• GraphQL Server-side Journey with Python

    After playing around with few Python GraphQL libraries for a few weeks, I realized that a good GQL python lib should: - be less invasive, work on top of the existing stack (FastAPI/starlette), reuse as much code as possible(Pydantic) - generate GQL schema from python code, ideally from built-in types and Pydantic types - supports Subscriptions out of the box

    Currently, I’m happy with Ariadne in a code-first approach. This post tracks the journey with issues we found and the workarounds/solutions.

    Graphene

    Both graphql.org and fastapi point to https://graphene-python.org/, so we get started with it. 

    as you may or may not know, GraphQL has a concept called “Schema”,  Graphene took “a code-first approach”, which is cool:  

     Instead of writing GraphQL Schema Definition Language (SDL), we write Python code to describe the data provided by your server.

    ## Hello world works weel, but it’s too verbose

    import graphene
    
    class Query(graphene.ObjectType):
      hello = graphene.String(name=graphene.String(default_value="World"))
    
      def resolve_hello(self, info, name):
        return 'Hello ' + name
      
    
    schema = graphene.Schema(query=Query)
    result = schema.execute('{ hello }')
    print(result.data['hello']) # "Hello World"
    

    Looks simple yet still complex.  there’re too many graphenes, why I need to learn another typing system?  which can be done by the framework,  what about this one? 

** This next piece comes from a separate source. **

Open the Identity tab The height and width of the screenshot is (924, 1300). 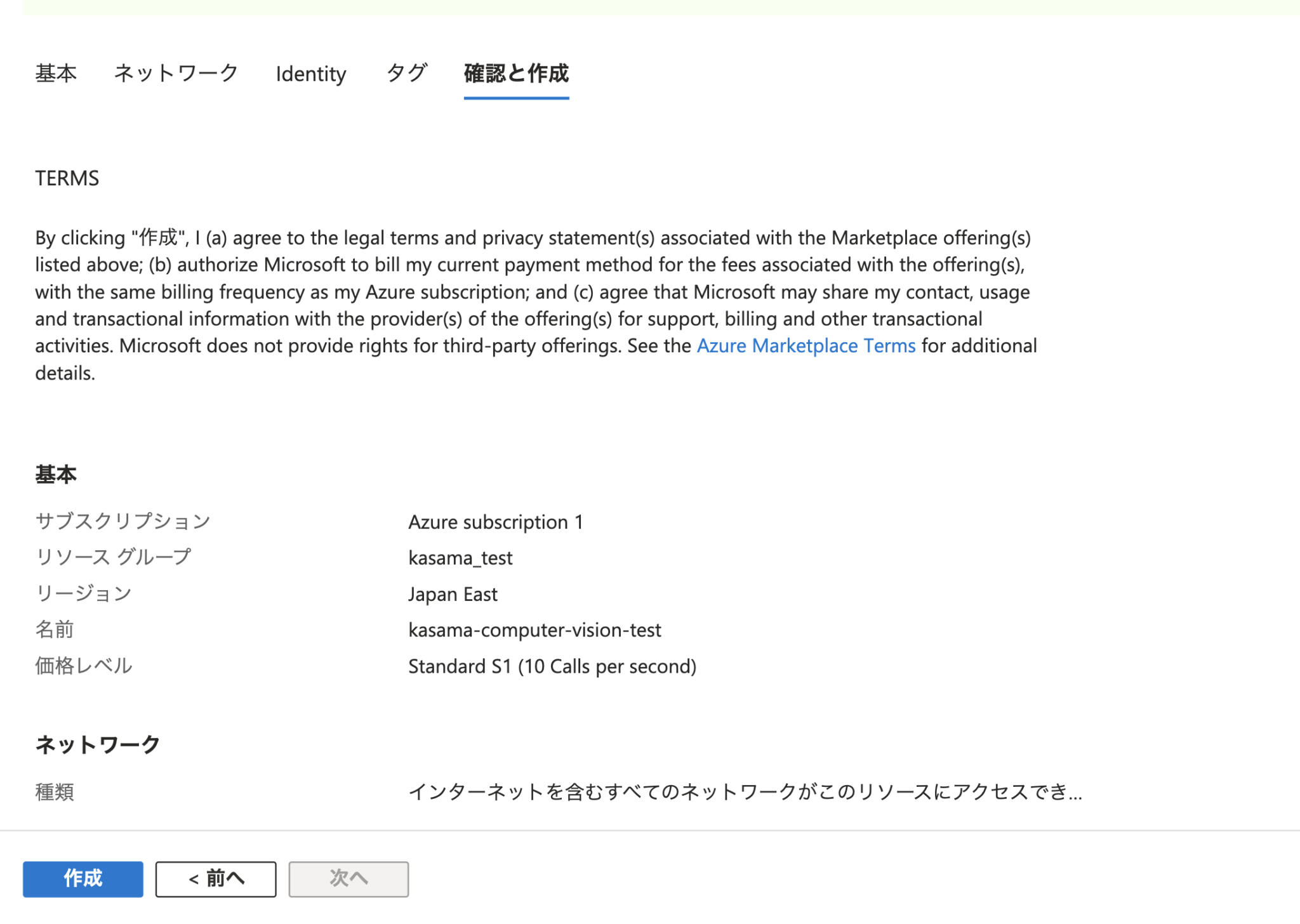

    # hello = graphene.String(name=graphene.String(default_value="World"))
    hello: str = "World" 
    

    Reuse Pydantic types with graphene-pydantic

    Since we’re using Pydantic,  which has all the typing details, why not simply use Pydantic?! https://github.com/graphql-python/graphene-pydantic is exactly what we need! but even with graphene-pydantic an adaptor layer is required between Pydantic and Graphene, e.g.: 

    
    class PersonInput(PydanticInputObjectType):
        class Meta:
            model = PersonModel
            # exclude specified fields
            exclude_fields = ("id",)
    
    class CreatePerson(graphene.Mutation):
        class Arguments:
            person = PersonInput()
        # more code trimmed
    

    Still very verbose, but much better than the original one. 

    ## Subscriptions is not well supported yet

    The document is super confusing: https://docs.graphene-python.org/projects/django/en/latest/subscriptions/:

    To implement websocket-based support for GraphQL subscriptions, you’ll need to do the following: Install and configure django-channels. Install and configure* a third-party module for adding subscription support over websockets. A few options include: graphql-python/graphql-ws datavance/django-channels-graphql-ws jaydenwindle/graphene-subscriptions Ensure that your application (or at least your GraphQL endpoint) is being served via an ASGI protocol server like daphne (built in to django-channels), uvicorn, or hypercorn.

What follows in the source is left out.